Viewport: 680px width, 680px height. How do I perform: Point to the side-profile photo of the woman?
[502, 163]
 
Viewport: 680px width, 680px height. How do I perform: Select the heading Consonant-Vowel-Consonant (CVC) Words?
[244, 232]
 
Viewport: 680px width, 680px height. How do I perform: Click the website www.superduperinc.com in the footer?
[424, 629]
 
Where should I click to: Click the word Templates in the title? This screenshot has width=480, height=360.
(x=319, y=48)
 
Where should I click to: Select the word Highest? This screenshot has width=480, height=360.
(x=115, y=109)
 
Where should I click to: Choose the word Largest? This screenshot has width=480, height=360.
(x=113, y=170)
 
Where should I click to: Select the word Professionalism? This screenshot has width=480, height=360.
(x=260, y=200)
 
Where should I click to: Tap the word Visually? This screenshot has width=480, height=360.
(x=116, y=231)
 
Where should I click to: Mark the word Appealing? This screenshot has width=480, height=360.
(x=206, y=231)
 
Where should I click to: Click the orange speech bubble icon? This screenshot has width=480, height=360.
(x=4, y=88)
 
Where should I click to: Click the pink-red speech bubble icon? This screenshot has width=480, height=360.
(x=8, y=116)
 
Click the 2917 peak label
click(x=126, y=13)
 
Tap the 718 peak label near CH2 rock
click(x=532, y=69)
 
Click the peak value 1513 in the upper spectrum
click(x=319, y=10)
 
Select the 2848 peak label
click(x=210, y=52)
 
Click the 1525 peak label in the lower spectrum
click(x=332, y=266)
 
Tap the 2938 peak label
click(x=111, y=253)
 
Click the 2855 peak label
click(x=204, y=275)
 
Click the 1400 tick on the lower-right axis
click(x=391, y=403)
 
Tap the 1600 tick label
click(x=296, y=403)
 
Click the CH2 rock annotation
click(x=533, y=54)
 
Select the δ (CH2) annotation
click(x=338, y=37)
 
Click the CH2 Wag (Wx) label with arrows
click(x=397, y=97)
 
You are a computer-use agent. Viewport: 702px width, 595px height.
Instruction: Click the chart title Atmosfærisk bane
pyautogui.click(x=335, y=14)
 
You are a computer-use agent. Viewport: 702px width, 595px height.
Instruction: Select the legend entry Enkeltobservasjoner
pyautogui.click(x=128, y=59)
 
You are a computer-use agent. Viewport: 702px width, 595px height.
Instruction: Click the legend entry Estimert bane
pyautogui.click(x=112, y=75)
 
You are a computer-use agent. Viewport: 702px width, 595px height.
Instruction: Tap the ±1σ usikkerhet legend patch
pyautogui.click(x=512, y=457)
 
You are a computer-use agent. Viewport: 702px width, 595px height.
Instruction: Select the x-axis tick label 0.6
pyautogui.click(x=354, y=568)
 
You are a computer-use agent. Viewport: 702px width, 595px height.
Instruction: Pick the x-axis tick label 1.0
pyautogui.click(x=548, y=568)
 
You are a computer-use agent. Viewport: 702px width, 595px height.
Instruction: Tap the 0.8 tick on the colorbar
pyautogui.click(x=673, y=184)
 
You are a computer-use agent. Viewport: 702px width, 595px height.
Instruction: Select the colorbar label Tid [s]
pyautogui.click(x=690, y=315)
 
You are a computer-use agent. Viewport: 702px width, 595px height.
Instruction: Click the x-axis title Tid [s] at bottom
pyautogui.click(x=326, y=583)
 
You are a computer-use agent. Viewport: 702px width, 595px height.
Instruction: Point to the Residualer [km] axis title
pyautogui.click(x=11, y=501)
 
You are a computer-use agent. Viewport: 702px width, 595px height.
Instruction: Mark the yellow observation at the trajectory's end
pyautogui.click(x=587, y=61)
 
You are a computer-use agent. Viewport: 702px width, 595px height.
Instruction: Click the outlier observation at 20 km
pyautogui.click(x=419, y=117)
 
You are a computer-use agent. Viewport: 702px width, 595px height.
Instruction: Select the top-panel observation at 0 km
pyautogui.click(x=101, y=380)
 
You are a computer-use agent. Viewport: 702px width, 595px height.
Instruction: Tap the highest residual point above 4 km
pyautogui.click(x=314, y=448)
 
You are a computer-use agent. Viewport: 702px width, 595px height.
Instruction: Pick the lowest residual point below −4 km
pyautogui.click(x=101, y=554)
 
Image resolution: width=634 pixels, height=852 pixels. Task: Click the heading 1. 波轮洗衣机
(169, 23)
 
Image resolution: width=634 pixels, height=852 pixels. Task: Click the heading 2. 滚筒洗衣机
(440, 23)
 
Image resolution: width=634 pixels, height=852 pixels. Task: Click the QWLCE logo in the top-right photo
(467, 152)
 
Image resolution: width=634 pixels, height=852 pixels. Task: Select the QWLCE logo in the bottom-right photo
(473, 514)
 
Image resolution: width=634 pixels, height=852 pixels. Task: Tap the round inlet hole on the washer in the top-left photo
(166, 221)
==============================
◆ What is required:
Reproduce all of the material above word for word, keeping every line and number unchanged.

◆ Finished answer:
Viewport: 680px width, 680px height. How do I perform: Point to the side-profile photo of the woman?
[502, 163]
 
Viewport: 680px width, 680px height. How do I perform: Select the heading Consonant-Vowel-Consonant (CVC) Words?
[244, 232]
 
Viewport: 680px width, 680px height. How do I perform: Click the website www.superduperinc.com in the footer?
[424, 629]
 
Where should I click to: Click the word Templates in the title? This screenshot has width=480, height=360.
(x=319, y=48)
 
Where should I click to: Select the word Highest? This screenshot has width=480, height=360.
(x=115, y=109)
 
Where should I click to: Choose the word Largest? This screenshot has width=480, height=360.
(x=113, y=170)
 
Where should I click to: Select the word Professionalism? This screenshot has width=480, height=360.
(x=260, y=200)
 
Where should I click to: Tap the word Visually? This screenshot has width=480, height=360.
(x=116, y=231)
 
Where should I click to: Mark the word Appealing? This screenshot has width=480, height=360.
(x=206, y=231)
 
Where should I click to: Click the orange speech bubble icon? This screenshot has width=480, height=360.
(x=4, y=88)
 
Where should I click to: Click the pink-red speech bubble icon? This screenshot has width=480, height=360.
(x=8, y=116)
 
Click the 2917 peak label
click(x=126, y=13)
 
Tap the 718 peak label near CH2 rock
click(x=532, y=69)
 
Click the peak value 1513 in the upper spectrum
click(x=319, y=10)
 
Select the 2848 peak label
click(x=210, y=52)
 
Click the 1525 peak label in the lower spectrum
click(x=332, y=266)
 
Tap the 2938 peak label
click(x=111, y=253)
 
Click the 2855 peak label
click(x=204, y=275)
 
Click the 1400 tick on the lower-right axis
click(x=391, y=403)
 
Tap the 1600 tick label
click(x=296, y=403)
 
Click the CH2 rock annotation
click(x=533, y=54)
 
Select the δ (CH2) annotation
click(x=338, y=37)
 
Click the CH2 Wag (Wx) label with arrows
click(x=397, y=97)
 
You are a computer-use agent. Viewport: 702px width, 595px height.
Instruction: Click the chart title Atmosfærisk bane
pyautogui.click(x=335, y=14)
 
You are a computer-use agent. Viewport: 702px width, 595px height.
Instruction: Select the legend entry Enkeltobservasjoner
pyautogui.click(x=128, y=59)
 
You are a computer-use agent. Viewport: 702px width, 595px height.
Instruction: Click the legend entry Estimert bane
pyautogui.click(x=112, y=75)
 
You are a computer-use agent. Viewport: 702px width, 595px height.
Instruction: Tap the ±1σ usikkerhet legend patch
pyautogui.click(x=512, y=457)
 
You are a computer-use agent. Viewport: 702px width, 595px height.
Instruction: Select the x-axis tick label 0.6
pyautogui.click(x=354, y=568)
 
You are a computer-use agent. Viewport: 702px width, 595px height.
Instruction: Pick the x-axis tick label 1.0
pyautogui.click(x=548, y=568)
 
You are a computer-use agent. Viewport: 702px width, 595px height.
Instruction: Tap the 0.8 tick on the colorbar
pyautogui.click(x=673, y=184)
 
You are a computer-use agent. Viewport: 702px width, 595px height.
Instruction: Select the colorbar label Tid [s]
pyautogui.click(x=690, y=315)
 
You are a computer-use agent. Viewport: 702px width, 595px height.
Instruction: Click the x-axis title Tid [s] at bottom
pyautogui.click(x=326, y=583)
 
You are a computer-use agent. Viewport: 702px width, 595px height.
Instruction: Point to the Residualer [km] axis title
pyautogui.click(x=11, y=501)
 
You are a computer-use agent. Viewport: 702px width, 595px height.
Instruction: Mark the yellow observation at the trajectory's end
pyautogui.click(x=587, y=61)
 
You are a computer-use agent. Viewport: 702px width, 595px height.
Instruction: Click the outlier observation at 20 km
pyautogui.click(x=419, y=117)
 
You are a computer-use agent. Viewport: 702px width, 595px height.
Instruction: Select the top-panel observation at 0 km
pyautogui.click(x=101, y=380)
 
You are a computer-use agent. Viewport: 702px width, 595px height.
Instruction: Tap the highest residual point above 4 km
pyautogui.click(x=314, y=448)
 
You are a computer-use agent. Viewport: 702px width, 595px height.
Instruction: Pick the lowest residual point below −4 km
pyautogui.click(x=101, y=554)
 
Image resolution: width=634 pixels, height=852 pixels. Task: Click the heading 1. 波轮洗衣机
(169, 23)
 
Image resolution: width=634 pixels, height=852 pixels. Task: Click the heading 2. 滚筒洗衣机
(440, 23)
 
Image resolution: width=634 pixels, height=852 pixels. Task: Click the QWLCE logo in the top-right photo
(467, 152)
 
Image resolution: width=634 pixels, height=852 pixels. Task: Select the QWLCE logo in the bottom-right photo
(473, 514)
 
Image resolution: width=634 pixels, height=852 pixels. Task: Tap the round inlet hole on the washer in the top-left photo
(166, 221)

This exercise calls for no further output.